MHT CET · Maths · Vector Algebra
If \(\bar{a}=a_1 \hat{i}+a_2 \hat{j}+a_3 \hat{k}, \quad \bar{b}=b_1 \hat{i}+b_2 \hat{j}+b_3 \hat{k}\), \(\overline{\mathrm{c}}=\mathrm{c}_1 \hat{i}+\mathrm{c}_2 \hat{\mathrm{j}}+\mathrm{c}_3 \hat{\mathrm{k}}\) and \(\left[\begin{array}{lll}3 \overline{\mathrm{a}}+\overline{\mathrm{b}} & 3 \overline{\mathrm{~b}}+\overline{\mathrm{c}} & 3 \overline{\mathrm{c}}+\overline{\mathrm{a}}\end{array}\right]\) \(=\lambda\left|\overline{\mathrm{a}} \cdot \hat{\mathrm{i}} \overline{\mathrm{a}} \cdot \hat{\mathrm{j}} \overline{\mathrm{a}} \cdot \hat{\mathrm{k}} \ \overline{\mathrm{b}} \cdot \hat{\mathrm{i}} \overline{\mathrm{b}} \cdot \hat{\mathrm{j}} \overline{\mathrm{b}} \cdot \hat{\mathrm{k}} \ \overline{\mathrm{c}} \cdot \hat{\mathrm{i}} \overline{\mathrm{c}} \cdot \hat{\mathrm{j}} \overline{\mathrm{c}} \cdot \hat{\mathrm{k}}\right|\) then the value of \(\lambda\) is
- A \(27\)
- B 28
- C 4
- D 3
Answer & Solution
Correct Answer
(B) 28
Step-by-step Solution
Detailed explanation
\(\lambda\left|\begin{array}{lll}\overline{\mathrm{a}} \cdot \hat{\mathrm{i}} & \overline{\mathrm{a}} \cdot \hat{\mathrm{j}} & \overline{\mathrm{a}} \cdot \hat{\mathrm{k}} \\ \overline{\mathrm{b}} \cdot \hat{\mathrm{i}} & \overline{\mathrm{b}} \cdot \hat{\mathrm{j}} & \overline{\mathrm{b}} \cdot \hat{\mathrm{k}} \\ \overline{\mathrm{c}} \cdot \hat{\mathrm{i}} & \overline{\mathrm{c}} \cdot \hat{\mathrm{j}} & \overline{\mathrm{c}} \cdot \hat{\mathrm{k}}\end{array}\right|=\lambda\left|\begin{array}{lll}\mathrm{a}_1 & \mathrm{a}_2 & \mathrm{a}_3 \\ \mathrm{~b}_1 & \mathrm{~b}_2 & \mathrm{~b}_3 \\ \mathrm{c}_1 & \mathrm{c}_2 & \mathrm{c}_3\end{array}\right|=\lambda\left[\begin{array}{lll}\mathrm{a} & \mathrm{b} & \mathrm{c}\end{array}\right]\)

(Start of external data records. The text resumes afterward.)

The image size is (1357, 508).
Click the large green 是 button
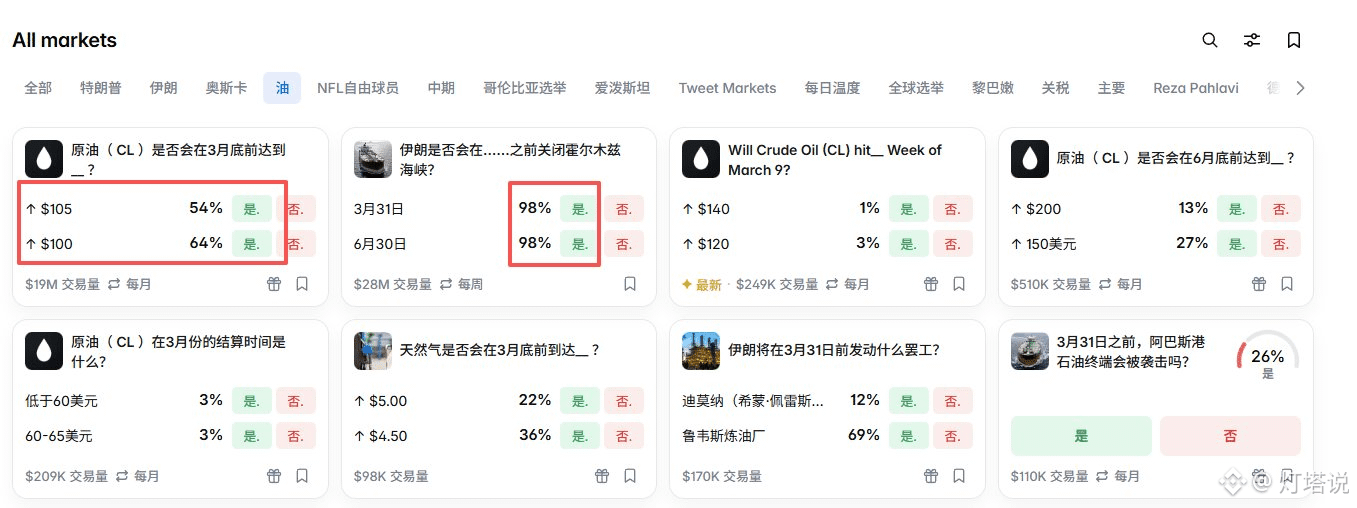1081,436
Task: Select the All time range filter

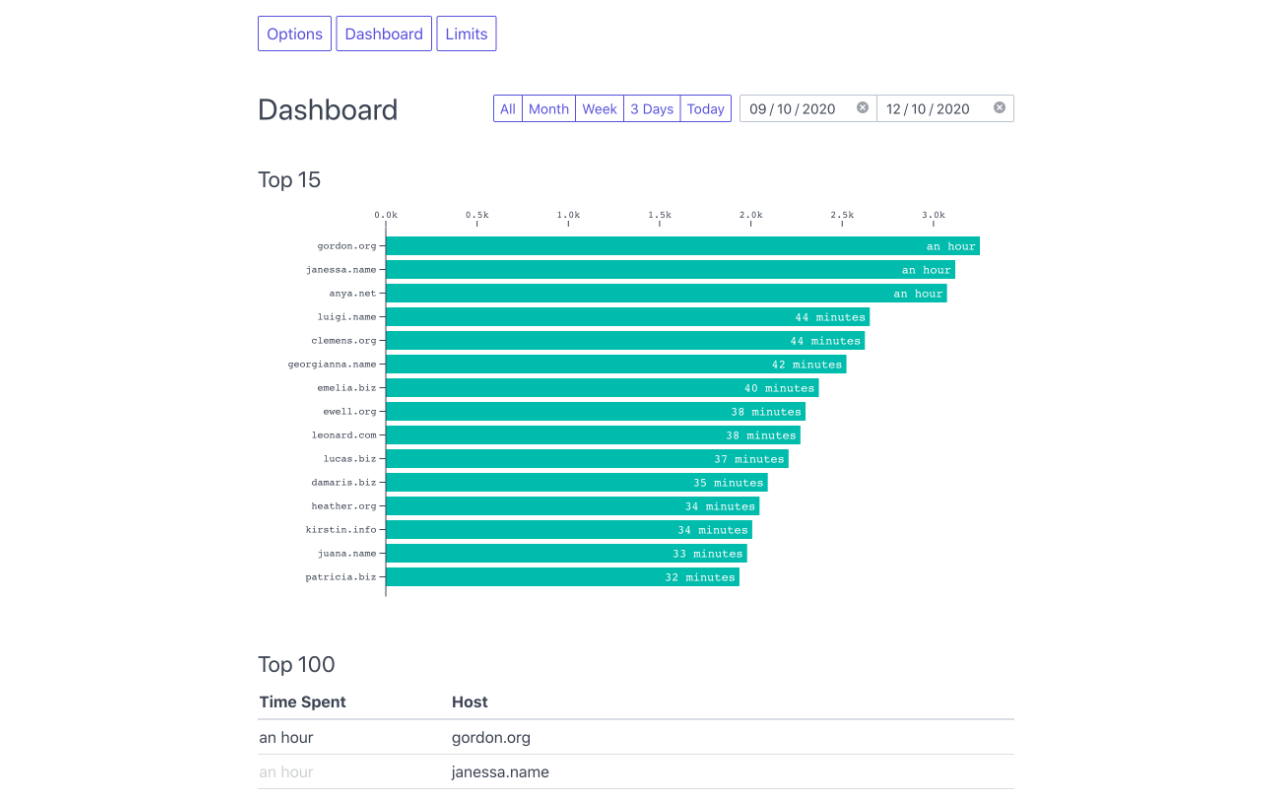Action: [x=508, y=109]
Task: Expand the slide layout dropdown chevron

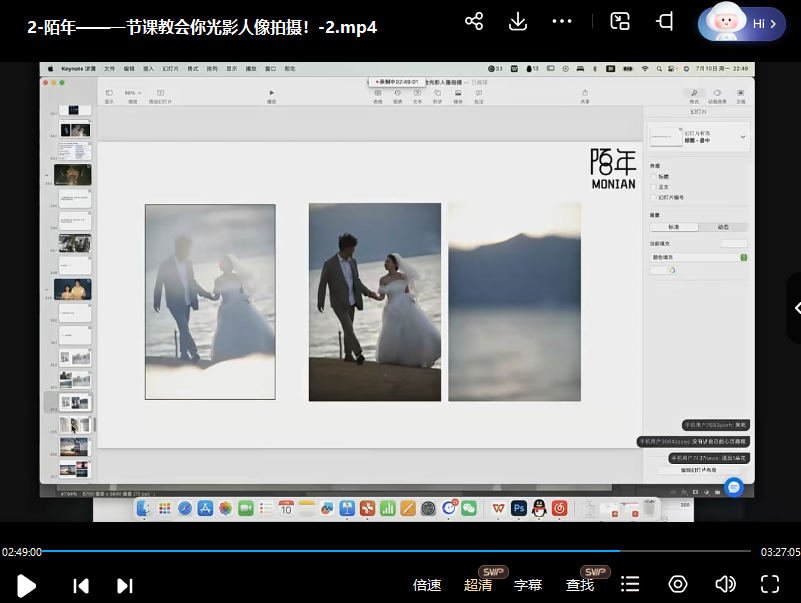Action: tap(743, 136)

\(\left[\begin{array}{lll}3 \overline{\mathrm{a}}+\overline{\mathrm{b}} & 3 \overline{\mathrm{~b}}+\overline{\mathrm{c}} & 3 \overline{\mathrm{c}}+\overline{\mathrm{a}}\end{array}\right]\)
\(\begin{aligned} & =(3 \overline{\mathrm{a}}+\overline{\mathrm{b}}) \cdot((3 \overline{\mathrm{~b}}+\overline{\mathrm{c}}) \times(3 \overline{\mathrm{c}}+\overline{\mathrm{a}})) \\ & =(3 \overline{\mathrm{a}}+\overline{\mathrm{b}}) \cdot(9(\overline{\mathrm{~b}} \times \overline{\mathrm{c}})+3(\overline{\mathrm{~b}} \times \overline{\mathrm{a}})+3(\overline{\mathrm{c}} \times \overline{\mathrm{c}})+(\overline{\mathrm{c}} \times \overline{\mathrm{a}}))\end{aligned}\)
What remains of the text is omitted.